Today’s post is a guest contribution from Shawn Xu (no relations). Shawn is one of the early engineers at, got his Masters in Human Computer Interaction at Carnegie Mellon, and writes an informative WeChat public account on SaaS called 硅谷成长攻略.

(The audio version of this post can be found on the Interconnected YouTube channel):

Type "Databricks" into Google and you'll likely see the first few suggested entries being "ipo", "careers", and "valuation". That's enough to suggest the massive hype around this Big Data unicorn -- the same kind of hype seen with Robinhood recently, or a few years back with Uber and Airbnb.

However, unlike the sharing economy and fintech, Databrick's products and core business remain known to only a small community of VCs, data scientists, and nerdy engineers like me.

This article serves to help more people -- engineer or not -- navigate Databricks, a relatively lowkey unicorn. To do that, I won’t jump straight into the technical weeds of Spark and Delta, but will instead begin with a high-level view of the broader Big Data landscape to explain how Databricks fits into the big picture and where it's headed.

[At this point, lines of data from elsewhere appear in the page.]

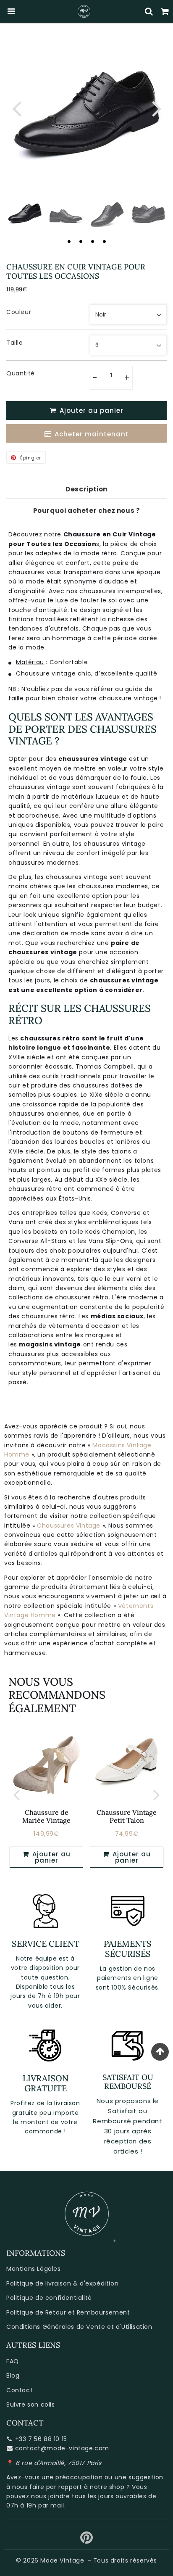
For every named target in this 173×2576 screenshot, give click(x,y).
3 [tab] (92, 241)
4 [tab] (104, 241)
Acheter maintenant (92, 434)
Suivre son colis (30, 2404)
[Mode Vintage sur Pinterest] (86, 2540)
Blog (12, 2375)
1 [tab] (69, 241)
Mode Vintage (62, 2560)
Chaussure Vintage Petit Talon (127, 1816)
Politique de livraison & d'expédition (62, 2283)
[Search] (149, 11)
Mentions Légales (33, 2269)
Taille (14, 342)
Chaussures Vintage (68, 1525)
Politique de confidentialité (49, 2298)
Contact (19, 2390)
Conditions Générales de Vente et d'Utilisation (79, 2327)
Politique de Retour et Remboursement (68, 2312)
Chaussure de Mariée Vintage (46, 1816)
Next (157, 108)
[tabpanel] (24, 212)
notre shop (107, 2487)
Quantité (20, 373)
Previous (16, 108)
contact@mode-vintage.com (62, 2448)
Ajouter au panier (50, 1857)
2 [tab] (80, 241)
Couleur (18, 312)
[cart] (165, 11)
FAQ (12, 2361)
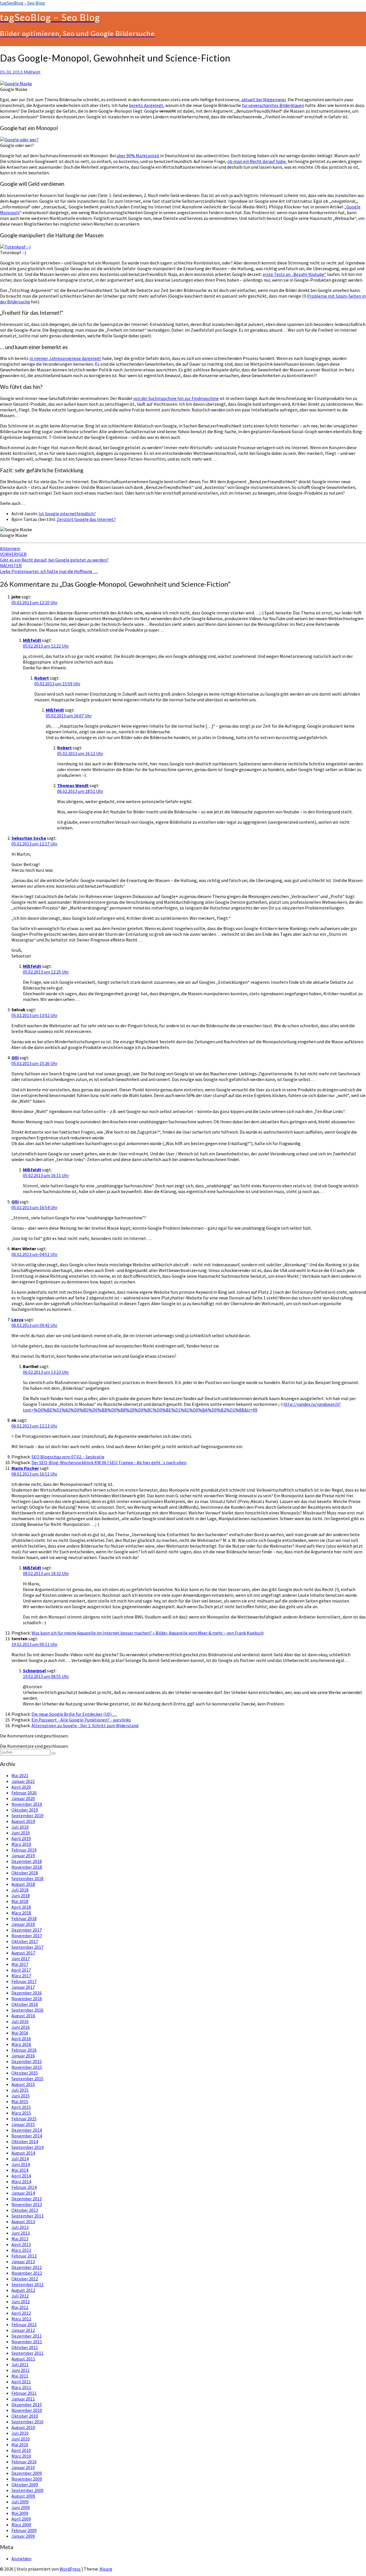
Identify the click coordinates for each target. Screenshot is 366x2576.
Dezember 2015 (26, 2061)
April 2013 (21, 2244)
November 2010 (26, 2410)
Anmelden (21, 2558)
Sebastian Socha (28, 838)
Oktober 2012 (24, 2279)
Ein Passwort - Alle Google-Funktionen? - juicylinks (81, 1720)
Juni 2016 (20, 2027)
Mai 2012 (19, 2307)
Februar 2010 (24, 2461)
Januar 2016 (23, 2056)
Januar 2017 (23, 1987)
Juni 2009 (20, 2507)
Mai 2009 (19, 2513)
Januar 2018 (23, 1924)
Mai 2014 (19, 2170)
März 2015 (21, 2113)
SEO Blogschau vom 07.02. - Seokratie (67, 1457)
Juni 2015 (20, 2096)
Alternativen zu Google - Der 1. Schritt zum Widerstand (84, 1725)
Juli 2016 (20, 2021)
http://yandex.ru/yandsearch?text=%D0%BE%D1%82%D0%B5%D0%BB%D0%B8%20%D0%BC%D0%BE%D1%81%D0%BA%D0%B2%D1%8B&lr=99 (182, 1407)
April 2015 (21, 2107)
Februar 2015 (24, 2118)
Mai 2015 (19, 2101)
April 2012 (21, 2313)
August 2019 (23, 1821)
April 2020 (21, 1787)
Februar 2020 (24, 1792)
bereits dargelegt (146, 105)
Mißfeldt (32, 72)
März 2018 (21, 1913)
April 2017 (21, 1970)
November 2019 (26, 1804)
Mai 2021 (19, 1775)
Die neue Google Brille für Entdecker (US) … (74, 1714)
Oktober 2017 (24, 1941)
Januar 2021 (23, 1781)
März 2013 (21, 2250)
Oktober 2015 (24, 2073)
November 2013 (26, 2204)
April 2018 (21, 1907)
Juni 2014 (20, 2164)
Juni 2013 (20, 2233)
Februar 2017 (24, 1981)
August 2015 (23, 2084)
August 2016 (23, 2015)
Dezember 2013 (26, 2198)
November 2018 (26, 1867)
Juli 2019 (20, 1827)
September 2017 (27, 1947)
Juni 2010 (20, 2439)
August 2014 (23, 2153)
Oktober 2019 (24, 1810)
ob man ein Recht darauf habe (256, 161)
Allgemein (10, 548)
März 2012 (21, 2319)
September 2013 (27, 2216)
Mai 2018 (19, 1901)
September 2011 (27, 2353)
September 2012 (27, 2284)
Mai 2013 (19, 2238)
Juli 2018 (20, 1890)
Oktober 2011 (24, 2347)
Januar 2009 (23, 2536)
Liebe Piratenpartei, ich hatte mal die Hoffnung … (49, 568)
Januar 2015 (23, 2124)
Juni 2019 (20, 1833)
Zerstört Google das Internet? (86, 519)
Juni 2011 (20, 2370)
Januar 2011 (23, 2399)
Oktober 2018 (24, 1873)
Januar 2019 (23, 1855)
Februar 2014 (24, 2187)
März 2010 (21, 2456)
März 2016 (21, 2044)
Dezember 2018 (26, 1861)
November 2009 (26, 2479)
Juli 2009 (20, 2502)
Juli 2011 (20, 2364)
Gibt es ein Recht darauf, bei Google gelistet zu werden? (54, 557)
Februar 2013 (24, 2256)
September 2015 (27, 2078)
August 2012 (23, 2290)
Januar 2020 (23, 1798)
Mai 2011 (19, 2376)
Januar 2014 (23, 2193)
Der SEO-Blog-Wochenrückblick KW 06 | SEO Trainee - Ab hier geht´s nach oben (108, 1462)
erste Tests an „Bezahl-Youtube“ (294, 274)
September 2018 (27, 1878)
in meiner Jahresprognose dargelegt (65, 358)
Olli (15, 1057)
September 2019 (27, 1815)
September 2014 (27, 2147)
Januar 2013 (23, 2261)
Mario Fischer (25, 1468)
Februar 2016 (24, 2050)
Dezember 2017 (26, 1930)
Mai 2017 (19, 1964)
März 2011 (21, 2387)
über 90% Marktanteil (138, 155)
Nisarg (106, 2569)
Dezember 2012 (26, 2267)
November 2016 (26, 1998)
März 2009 (21, 2524)
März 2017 (21, 1975)
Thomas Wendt (73, 785)
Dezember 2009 (26, 2473)
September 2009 (27, 2490)
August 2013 (23, 2221)
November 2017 (26, 1935)
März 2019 (21, 1844)
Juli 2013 (20, 2227)
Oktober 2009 (24, 2484)
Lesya (17, 1319)
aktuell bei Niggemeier (263, 99)
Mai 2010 (19, 2444)
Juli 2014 (20, 2158)
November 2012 (26, 2273)
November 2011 (26, 2341)
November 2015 (26, 2067)
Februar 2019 (24, 1850)
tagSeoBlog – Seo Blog (22, 3)
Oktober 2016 (24, 2004)
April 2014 (21, 2176)
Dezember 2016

Big Data Landscape in 30 Seconds

While the Big Data market is a $100B+ dollar beast with double-digit year-over-year growth, it really boils down to three key questions, two fundamental concepts, and one common goal (or the holy grail).

Three questions:

  • What is the data? (systems-generated data, commercial data, user data, etc.)
  • What to do with the data? (business intelligence, analytics, machine learning, dashboarding, etc.)
  • How to move data from A to B? (ETL (Extract, Transform, Load) and its many variants)

The answer to each question has room for a dozen different solutions. Each solution has enough market demand and commercial interest to support numerous public companies.

Two fundamentals:

  • Storage (data persisted to a physical disk, either on-premise, or in the cloud)
  • Compute (renting a server to perform some computational tasks on the stored data)

Compute is usually where most of the money is spent, meaning that keeping servers up and running is significantly more expensive than allocating physical space on disks to store data. There are also other areas of spending like networking, but that’s less relevant in our discussion about Databricks and Big Data. (For a full explanation of how storage, compute, and networking work together, see Kevin Xu’s earlier post: “How To Tax Cloud Computing?”)

One Holy Grail

The one common goal that every company wants to achieve with their data is: an automated journey that takes raw datasets and turns them into business value.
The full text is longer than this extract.